The Final Chapters: MAY with Bettina


Meal Planning with Bettina

Scrub and polish,—sweep and clean,——
Fling your windows wide!
See, the trees are clad in green!
Coax the spring inside!
Home, be shining fair to-day
For the guest whose name is May!


[Note: Spelling is original to book, and pictures come from a truncated book, so chapter numbers do not align]


“GOODNESS gracious, Ruth!” said Bettina. “Surely it can’t be half-past five already!”

“Yes, it is, Bettina. Exactly that!” said Ruth, glancing at her tiny wrist watch. “But Bob won’t be home till six, will he?”

“No, but I want to have dinner ready when he arrives. You see, as I told you before, I simply shouldn’t have gone to Mary’s this afternoon. My curtains are down and my rugs are up, and my house isn’t an attractive place for a man to come home to, to say the least. And then to come straight from a party and give Bob a pick-up lunch instead of a full meal, will be——”

“The last straw? What had you planned for lunch?”

“Well, I have some soup all made, ready to reheat. Then I think I’ll have banana salad, tea, and hot baking-powder biscuits.”

“De-licious!” said Ruth, with a Teddy-fied grin. “I believe I’ll invite myself to stay!”

“Good! You can make the salad while I’m mixing the biscuits. I also have some chocolate cookies, and I’ll open a jar of canned peaches——”

“And I’ll be so bright and scintillating that old Bobbie won’t even miss the curtains and the rugs!”

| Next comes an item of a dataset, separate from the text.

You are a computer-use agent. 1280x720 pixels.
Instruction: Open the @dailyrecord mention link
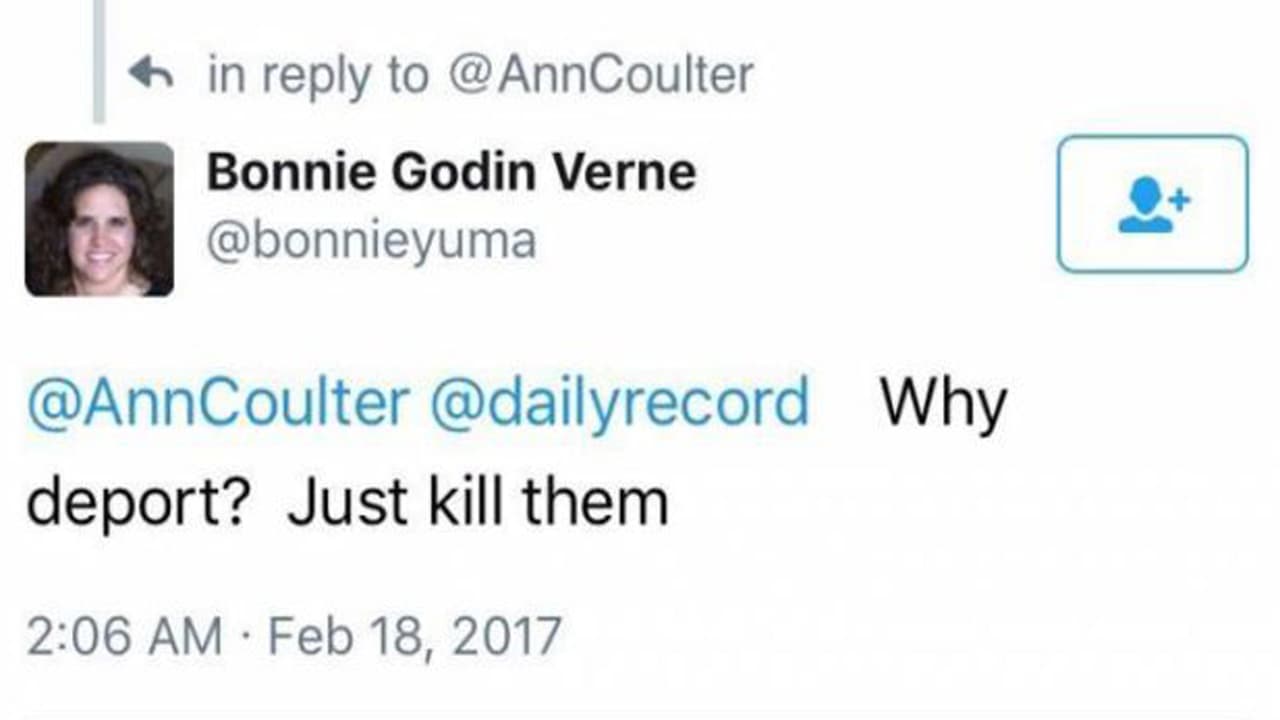pyautogui.click(x=619, y=402)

That night Bettina served: Bettina Soup, Oyster Crackers, Banana Salad, Hot Biscuits,
Canned Peaches, Chocolate Cookies, Tea



“I MUST hurry home to get dinner,” said Mrs. Dixon. “See, Bettina, I’ve been to the market! Isn’t this a fine big cantaloupe? I have two more just like it. Frank is very fond of them, but——” she added ruefully, “I like them cold, of course, and after I’ve fixed them and had them in the refrigerator a while, everything in it—milk, butter and eggs—has the cantaloupe taste!”

“I’ll tell you how you can prevent that, Charlotte. Of course they must be very cold when served, but I never prepare them till just before the meal. I put them in the ice box whole, in a paper sack, taking care that the mouth of the sack is closed. They become very cold that way, and at the same time can’t affect the other food.”

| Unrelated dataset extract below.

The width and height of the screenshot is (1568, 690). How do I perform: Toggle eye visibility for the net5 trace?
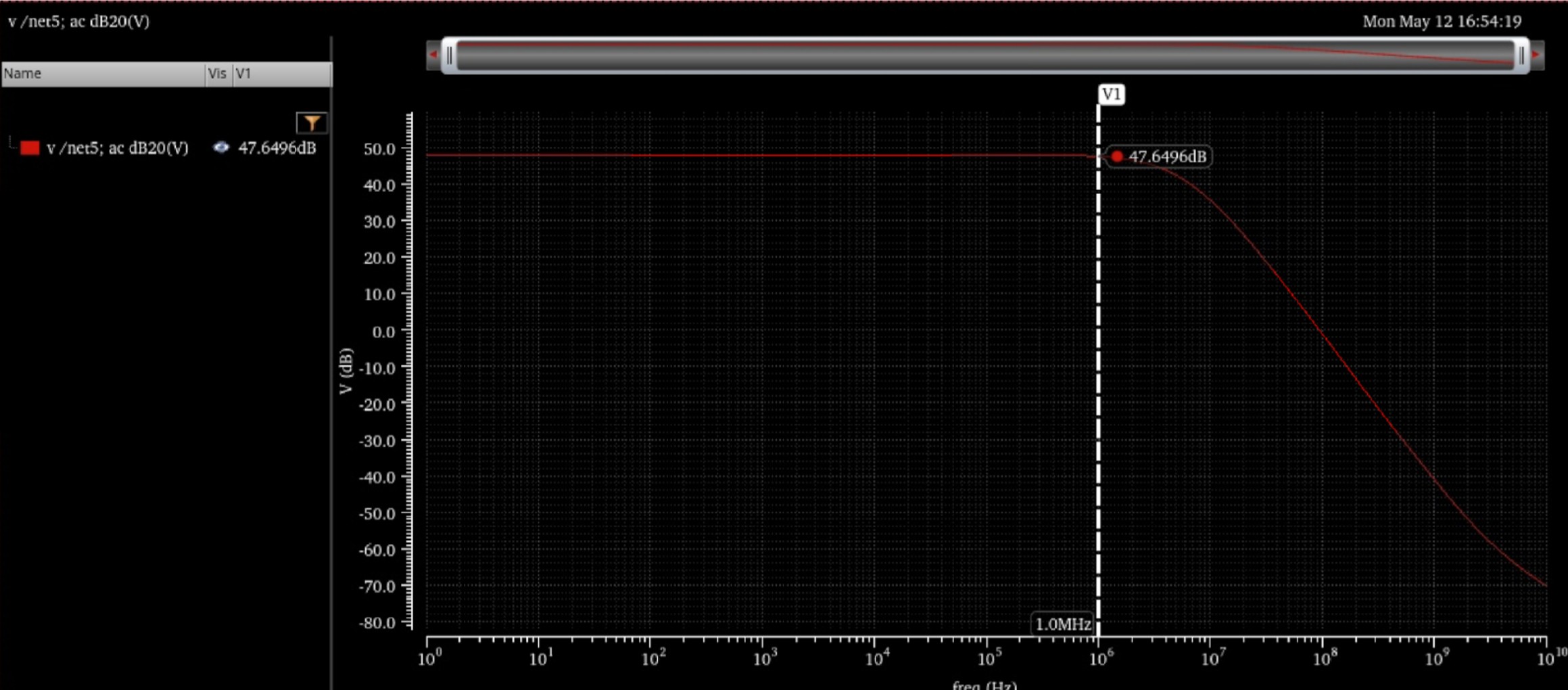(x=221, y=147)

“I’m so glad you told me that, Bettina. I’ve learned a great many things from you, haven’t I? Oh, yes, another thing puzzles me. I like chipped ice served in and with the cantaloupe, and I don’t own any tool for preparing the ice. I do fix it somehow, of course, but I’ve wondered how other people manage.”

“Well, there are regular ice shavers, you know; but I haven’t one, either. I keep a salt sack that I use for that purpose whenever I need just a little chipped ice. It isn’t hard to break off a piece small enough to go in a salt sack; in fact, you usually have one in your ice box already. I put it in the sack and break it fine with the flat side of a small hatchet.”

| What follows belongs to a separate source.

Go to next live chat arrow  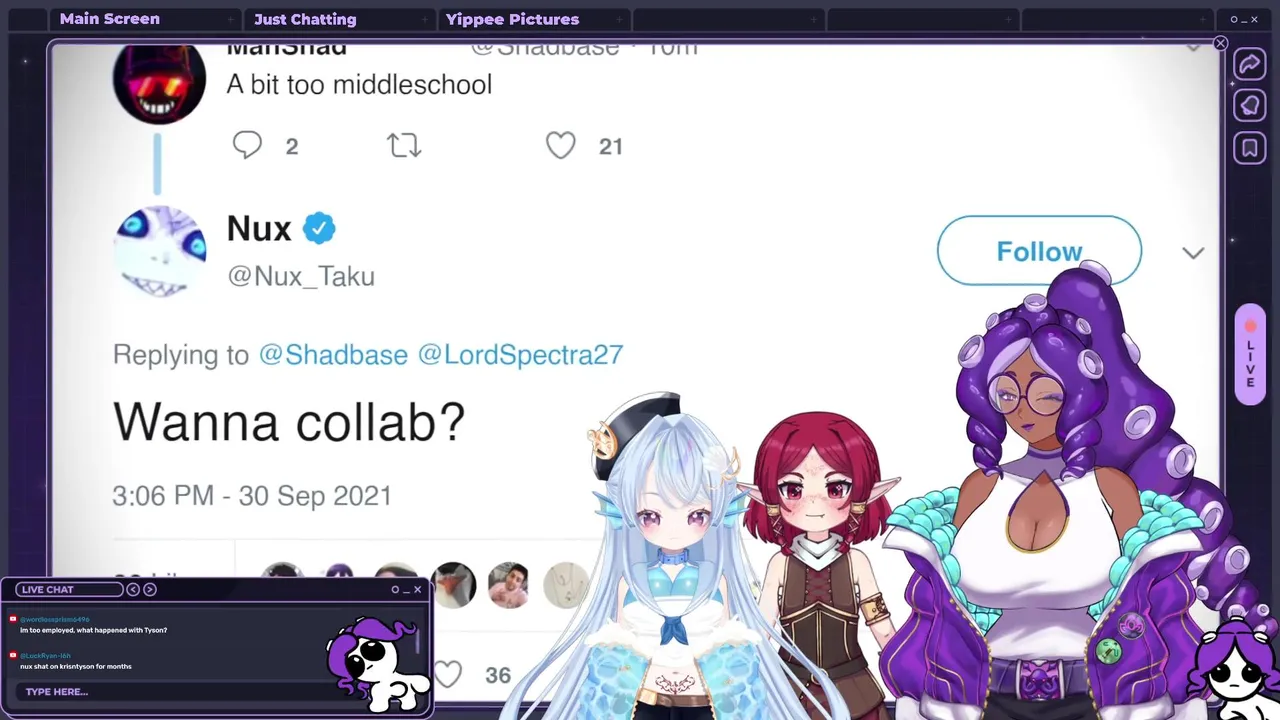(x=150, y=589)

“Well, I’ve learned something more, and I’ll use the knowledge tomorrow evening. I must be going now. How lovely those asters are on your dinner table! They seem to prophesy an especially good meal! Do tell me what you are going to have! I never can think of a variety—simple meat dishes are my bugbear.”

“We have veal chops for tonight—just plain veal chops and boiled new potatoes and carrots with Bechamel sauce.”

“Gracious me! Here comes Bob. I must hurry along or Frank will be home before I am.”

Bettina’s dinner that evening was made up of: Veal Chops, New Potatoes, Carrots, Bechamel Sauce, Bread, Butter, Peaches, Custard Sauce

Another advertisement at the back of the book (I think it should read “Not as good as Bettina’s“)



“RUTH has had some of the loveliest engagement presents,” said Bettina to Bob across the dinner table. “And some that are so practical and sensible!”

“Did you see her this afternoon?”

“Yes, and we walked over to the new house. She has had Fred put up a shelf in the kitchen for her cook-books and recipe card box, and she finds that she really has quite a library! And the various engagement gifts are all put away. In fact the bungalow is nearly ready for use. I’ve told Ruth that she might write a magazine article on ‘Engagement Presents’ using her own for illustrations.”

“What does she have?”

“Well, a dear old Aunt of Bob’s presented her with some wonderful kitchen scales—an aid to economy. Then it seems to me that every friend who has some favorite kitchen device has given one to her—she has egg-beaters, waffle-irons, cream-whippers, silver-polishers, cases for linen and silver—oh, everything you can think of!”

“What did you give her?”

“The cards and card box for her indexed recipes. I included many of my own recipes, you know. That is to be my own particular engagement gift to all my friends.”

That night Bettina served: Salmon Loaf, Salmon Sauce, Baked Potatoes, Bread, Butter, Marble Pudding, Whipped Cream, Iced Tea

Susan Wheeler, Illustrator



“BROILED steak and French fried potatoes! Whew!” said Bob, strolling into Bettina’s shining kitchen. “Why so festive?”

“Because I’ve just finished house-cleaning, Bob, and I want to celebrate. Doesn’t everything look splendid?”

“Well, it looked good to me before, but now that I think of it, I believe there is an extra shine on things. What makes that nickel there look so bright and silvery?”

“I cleaned it with a damp cloth dipped in powdered borax. That always makes nickel bright and clean.”

“I might have done that for you, Betty. Why didn’t you suggest it to me?”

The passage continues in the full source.